Rivers are intrinsically part of their watersheds and valleys. In order to understand what is going on in a river, you need to look at what is going on in the adjacent riparian area and valley floor. There are a number of datasets and tools that delineate watersheds or catchments, but these are not applicable for associating portions of the valley floor with the associated reach or portion of the river. Further, these tools are not designed to work with bespoke river reaches that aren’t hydrologically designated. This document looks at several methods for delineating and associating portions of the valley floor with the adjacent river reach.
We will be using using the Chewuch River in north central Washington State as an example. River Reaches are defined to corresponds with a model framework and assessment and prioritization strategy (https://www.ucsrb.org/science-resources/mapping-library/). The valley floor and defined reaches we are working with are shown below.
Simply dividing the valley floor based on perpendicular divisions based on the river center lines results in breaks that don’t really make sense.

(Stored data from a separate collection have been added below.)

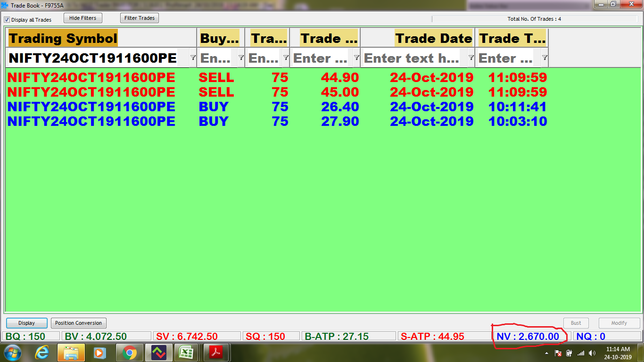Launch Windows Media Player from taskbar
Image resolution: width=644 pixels, height=362 pixels.
click(99, 352)
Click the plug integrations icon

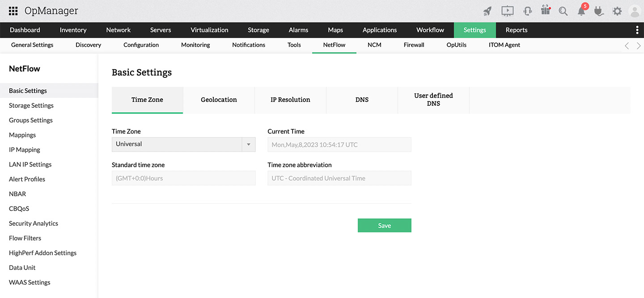(599, 11)
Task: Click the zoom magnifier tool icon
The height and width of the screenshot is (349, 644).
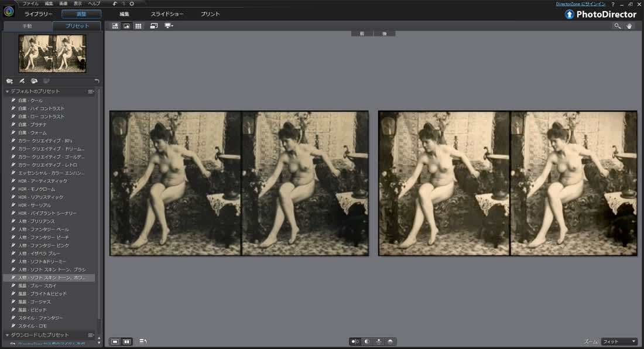Action: pyautogui.click(x=618, y=26)
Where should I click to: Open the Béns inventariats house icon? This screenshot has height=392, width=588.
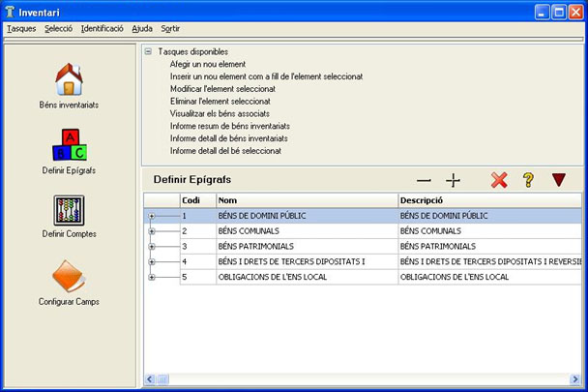(x=69, y=78)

One method for dividing the valley floor into reaches is to generalize the river line using the reach endpoints, then make perpendicular dividing lines at each endpoint. This results in better divisions than the naive approach. Some issues remain when the transects intersect within the valley floor.
Another approach for determining reach breaks is to generate a TIN or triangulated irregular network based on the perimeter of the valley floor and use the closest transect to each reach endpoint as the basis for reach divisions. TIN divisions should be reasonably close to shortest path lengths across the valley floor, and are based on the valley floor perimeter itself rather than the meandering river line.
To make this function, once the boundaries of each triangle are defined, the one nearest each reach endpoint is selected and shifted to cross the reach endpoint. These lines then become the basis for the reach divisions.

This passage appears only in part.